INSTRUCTIONS TO FOLLOW: Each line from the one containing "Últimas noticias (497, 170)" to the end of the entries is to be repeated exactly, and no other line.

DATA FOR REVIEW:

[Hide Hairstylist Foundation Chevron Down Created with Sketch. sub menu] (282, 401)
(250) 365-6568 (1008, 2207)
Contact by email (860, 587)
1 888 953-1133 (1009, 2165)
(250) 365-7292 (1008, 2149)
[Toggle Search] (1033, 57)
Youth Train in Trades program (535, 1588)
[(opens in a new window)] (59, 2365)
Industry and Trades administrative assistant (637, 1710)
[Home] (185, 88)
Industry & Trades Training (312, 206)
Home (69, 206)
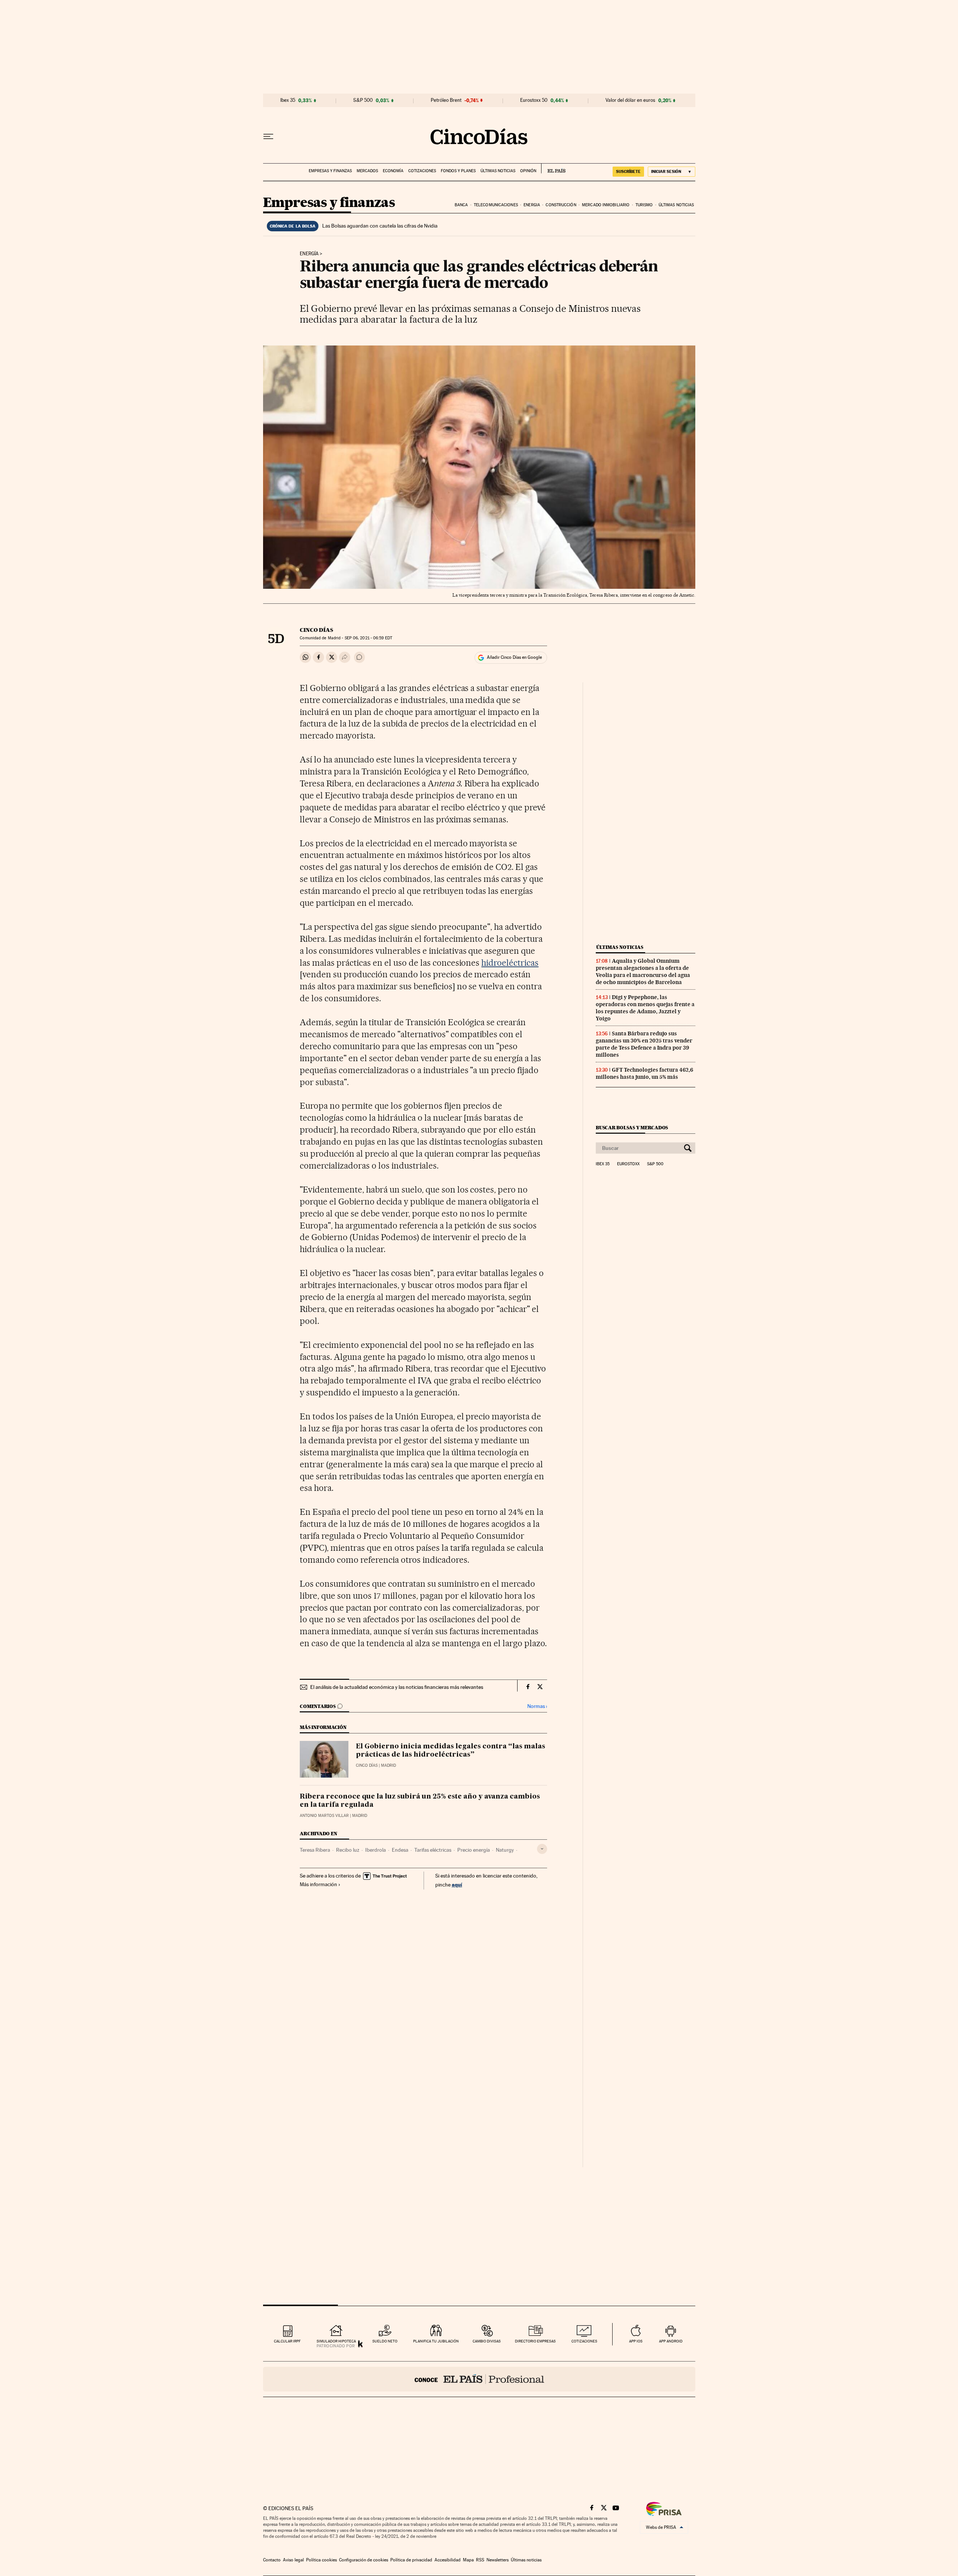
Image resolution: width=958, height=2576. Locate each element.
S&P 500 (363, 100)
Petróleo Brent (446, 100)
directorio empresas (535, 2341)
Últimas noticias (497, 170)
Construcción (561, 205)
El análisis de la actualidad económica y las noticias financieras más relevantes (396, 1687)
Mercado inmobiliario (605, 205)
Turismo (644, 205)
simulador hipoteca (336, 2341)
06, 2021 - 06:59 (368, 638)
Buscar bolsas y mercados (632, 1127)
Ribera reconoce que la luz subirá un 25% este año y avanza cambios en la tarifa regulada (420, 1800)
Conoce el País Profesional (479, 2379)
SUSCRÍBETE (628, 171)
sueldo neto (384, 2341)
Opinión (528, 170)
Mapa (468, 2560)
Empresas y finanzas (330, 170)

TASK SOLUTION:
Últimas noticias (497, 170)
Construcción (561, 205)
El análisis de la actualidad económica y las noticias financieras más relevantes (396, 1687)
Mercado inmobiliario (605, 205)
Turismo (644, 205)
simulador hipoteca (336, 2341)
06, 2021 - 06:59 (368, 638)
Buscar bolsas y mercados (632, 1127)
Ribera reconoce que la luz subirá un 25% este año y avanza cambios en la tarifa regulada (420, 1800)
Conoce el País Profesional (479, 2379)
SUSCRÍBETE (628, 171)
sueldo neto (384, 2341)
Opinión (528, 170)
Mapa (468, 2560)
Empresas y finanzas (330, 170)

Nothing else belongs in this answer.